→ Exercise description
State only how many lines of the records contain the string "computer".

→ Records provided
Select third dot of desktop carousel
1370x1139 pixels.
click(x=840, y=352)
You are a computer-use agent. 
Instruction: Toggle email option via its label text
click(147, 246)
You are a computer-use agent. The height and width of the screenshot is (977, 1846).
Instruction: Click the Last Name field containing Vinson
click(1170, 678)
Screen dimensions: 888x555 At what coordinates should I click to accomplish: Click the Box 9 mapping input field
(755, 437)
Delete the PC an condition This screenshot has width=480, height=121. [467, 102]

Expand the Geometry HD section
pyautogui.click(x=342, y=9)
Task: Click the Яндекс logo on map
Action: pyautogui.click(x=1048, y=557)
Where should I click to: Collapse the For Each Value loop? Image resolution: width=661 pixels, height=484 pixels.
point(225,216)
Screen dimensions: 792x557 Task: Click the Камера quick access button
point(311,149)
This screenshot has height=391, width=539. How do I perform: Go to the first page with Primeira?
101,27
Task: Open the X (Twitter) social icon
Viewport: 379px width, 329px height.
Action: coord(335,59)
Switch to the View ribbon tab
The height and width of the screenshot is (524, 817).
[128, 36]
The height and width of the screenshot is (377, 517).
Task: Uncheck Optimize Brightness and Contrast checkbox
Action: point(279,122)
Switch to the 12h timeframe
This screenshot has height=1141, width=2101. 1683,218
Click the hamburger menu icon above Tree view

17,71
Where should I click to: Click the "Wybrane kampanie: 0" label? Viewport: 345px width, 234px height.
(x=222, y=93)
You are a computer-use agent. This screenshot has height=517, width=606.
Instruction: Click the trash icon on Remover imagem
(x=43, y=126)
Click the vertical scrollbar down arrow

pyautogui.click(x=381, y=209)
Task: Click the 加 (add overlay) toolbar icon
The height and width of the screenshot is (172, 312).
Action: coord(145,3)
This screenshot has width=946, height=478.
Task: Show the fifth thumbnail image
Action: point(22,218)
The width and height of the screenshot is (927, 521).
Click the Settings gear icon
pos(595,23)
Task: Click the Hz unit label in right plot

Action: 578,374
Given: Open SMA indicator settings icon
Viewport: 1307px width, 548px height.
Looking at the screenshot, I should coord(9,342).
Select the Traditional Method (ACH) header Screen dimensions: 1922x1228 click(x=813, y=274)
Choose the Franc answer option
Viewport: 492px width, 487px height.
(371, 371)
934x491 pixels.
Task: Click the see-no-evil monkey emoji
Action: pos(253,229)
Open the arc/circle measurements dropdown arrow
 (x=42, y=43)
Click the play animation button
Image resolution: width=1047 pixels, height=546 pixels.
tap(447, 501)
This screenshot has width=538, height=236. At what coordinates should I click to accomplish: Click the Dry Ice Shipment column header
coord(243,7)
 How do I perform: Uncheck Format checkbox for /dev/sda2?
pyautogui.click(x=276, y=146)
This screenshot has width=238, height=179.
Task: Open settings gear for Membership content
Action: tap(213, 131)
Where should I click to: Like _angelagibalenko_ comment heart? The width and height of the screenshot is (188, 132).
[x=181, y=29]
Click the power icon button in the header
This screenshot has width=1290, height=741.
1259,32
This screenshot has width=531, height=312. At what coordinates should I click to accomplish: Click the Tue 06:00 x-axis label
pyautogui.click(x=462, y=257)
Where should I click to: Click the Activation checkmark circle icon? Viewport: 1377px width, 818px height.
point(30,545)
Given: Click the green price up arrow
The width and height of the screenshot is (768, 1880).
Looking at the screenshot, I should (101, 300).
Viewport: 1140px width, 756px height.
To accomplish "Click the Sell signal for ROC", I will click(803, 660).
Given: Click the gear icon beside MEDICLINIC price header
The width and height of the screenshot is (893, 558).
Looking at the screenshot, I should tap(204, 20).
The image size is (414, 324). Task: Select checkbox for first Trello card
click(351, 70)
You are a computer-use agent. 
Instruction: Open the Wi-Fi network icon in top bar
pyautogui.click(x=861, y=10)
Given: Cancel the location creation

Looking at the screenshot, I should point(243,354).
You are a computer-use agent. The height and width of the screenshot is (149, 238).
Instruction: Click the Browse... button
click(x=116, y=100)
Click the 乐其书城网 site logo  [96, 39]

→ Reply to the exercise
5